◆ Description of the task: Examine each line of the data. Copy those that contain the string "agent".

◆ Input:
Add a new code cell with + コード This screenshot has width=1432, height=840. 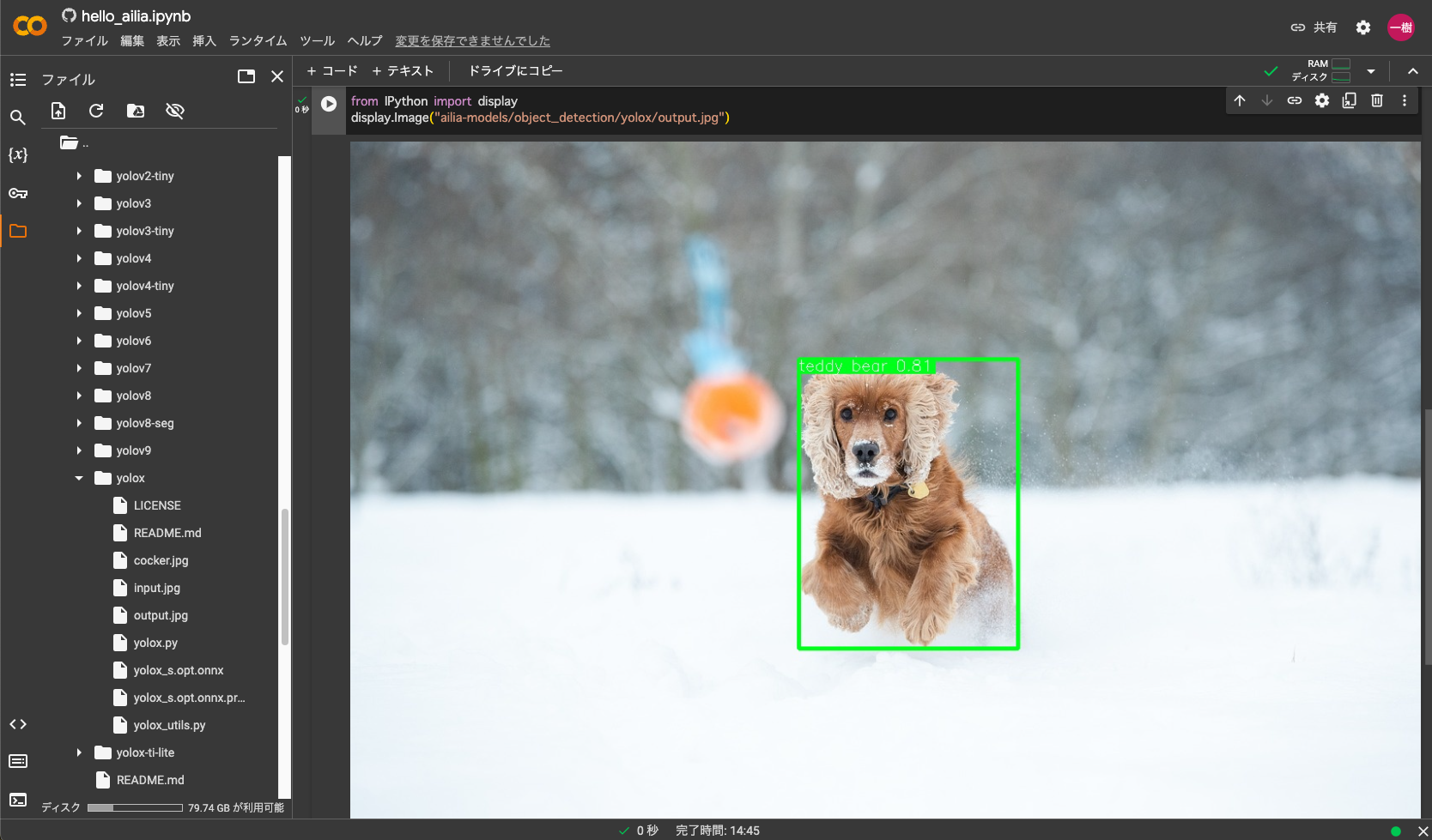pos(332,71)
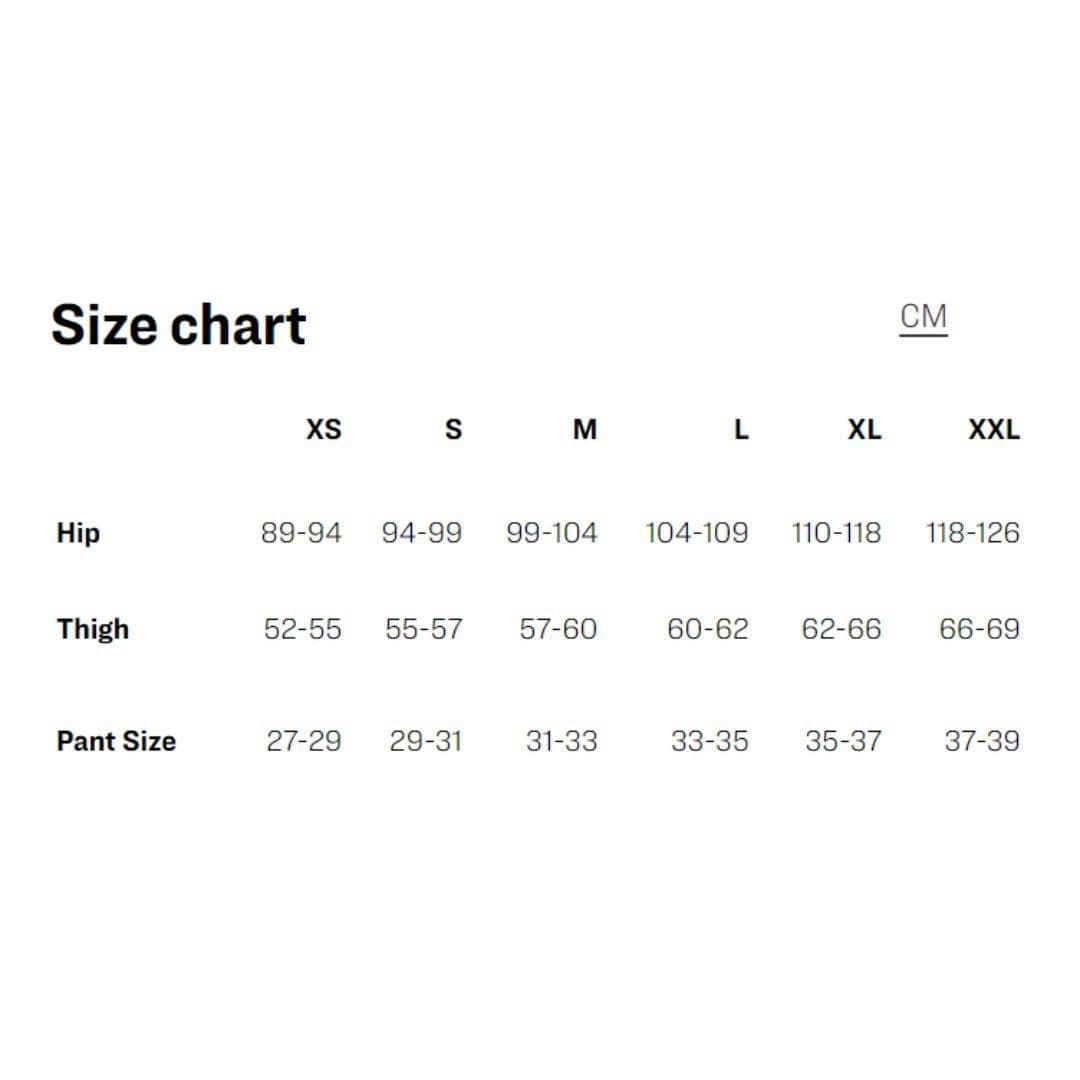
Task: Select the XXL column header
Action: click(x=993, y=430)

* * *

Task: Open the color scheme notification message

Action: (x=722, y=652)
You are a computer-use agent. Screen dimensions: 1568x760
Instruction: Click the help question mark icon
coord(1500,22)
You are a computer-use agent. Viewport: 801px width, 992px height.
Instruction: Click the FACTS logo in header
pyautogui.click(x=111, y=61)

--

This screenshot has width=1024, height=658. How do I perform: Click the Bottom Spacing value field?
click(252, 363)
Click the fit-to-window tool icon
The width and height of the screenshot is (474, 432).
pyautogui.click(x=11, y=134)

◆ Result of the exercise:
You are a computer-use agent. Screen dimensions: 1568x760
You are a computer-use agent. Viewport: 801px width, 992px height.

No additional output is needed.